While preparing for my class this morning, I was looking for graphs that show model projections for likely warming over the coming century, and I ended up putting these two graphs side by side:
- The second graph puts the projections into the context of the last 1500 years or relatively stable climate, while the first graph only goes back to the beginning of the 20th Century, so you don’t see the contrast with the pre-industrial context;
- The first graph gives some projections longer than the 21st century – for selected scenarios, the temperature response is shown out to three centuries.
- The two graphs show different selections of scenarios: A1B, A2, and B1 in the first graph, and A1FI, A2 and B1 in the second.
- The baseline for temperature anomalies is different. The first graph uses the IPCC standard of the average global temperature from 1961-1990 as the zero point; the second graph uses the 18th century average as the zero point. As best I can tell, the difference is a little over 0.5°C, so the first graph shows a temperature anomaly for the end of the 20th Century as less than +0.5°C, while the second graph has this anomaly closer to +1°C.

_Directions_:
(1) Using the climate graphs post, answer each question on its own line.
(a) How far back in time does the second graph go?
(b) Which scenarios does the first graph show?
(c) What does the second graph use as its zero point for temperature anomalies?
(2) Write the next part of the climate graphs post, picking up after its final sentence.
The listing after this point is separate material with no connection to the climate graphs post.

_Supplied information_:
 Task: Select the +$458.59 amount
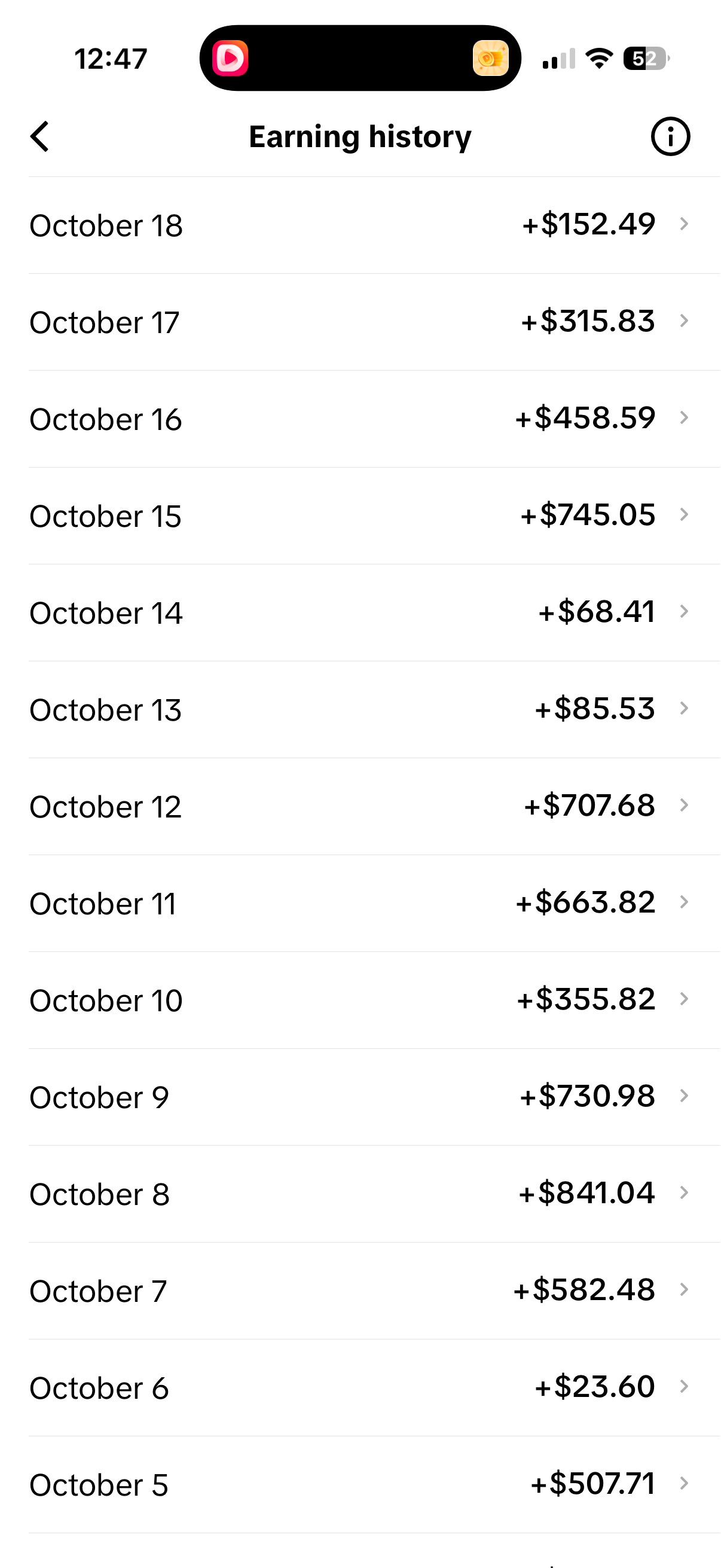585,418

_Results_:
(1)
(a) It goes back over the last 1500 years.
(b) A1B, A2, and B1.
(c) The 18th century average.

(2)
These choices are interesting for a number of reasons. Most obviously, the second graph is much scarier. The extra context from the pre-industrial era emphasizes how unusual the warming is, and the compressed timescale emphasizes the rapidity of the warming. The pre-industrial baseline shifts the Y axis slightly, so the warming from the shared scenarios, A2 and B1, looks a little worse. And by cutting the graph off at 2100, you don’t see the eventual stabilization for the B1 scenario.
The selection of which scenarios to show is important too. The SRES scenarios are projections for future emissions of greenhouse gases, based on different assumptions about economic development, globalization, and how quickly we switch to cleaner energy sources. The A scenarios represent worlds in which economic growth is emphasized over environmental protection, while the B scenarios represent a future world in which environmental measures are prioritized over economic growth. These scenarios define the emissions profiles used as input to the models, which then calculate the temperature response (because the models can only compute the earth systems’ responses to emissions levels; they can’t predict what humans will actually do!).
The choice to include A1FI in the second graph is important:
- A1FI represents strong economic growth, a strong globalization trend, and aggressive exploitation of fossil fuels (the FI stands for “fossil fuel intensive”). That’s basically the world preferred by the oil industry and the US Republican party, i.e. “Drill, baby, drill”.
- In contrast, A1B represents similar economic trends, but more of a balance of energy sources – i.e. something closer to what Obama was advocating in his state-of-the union address.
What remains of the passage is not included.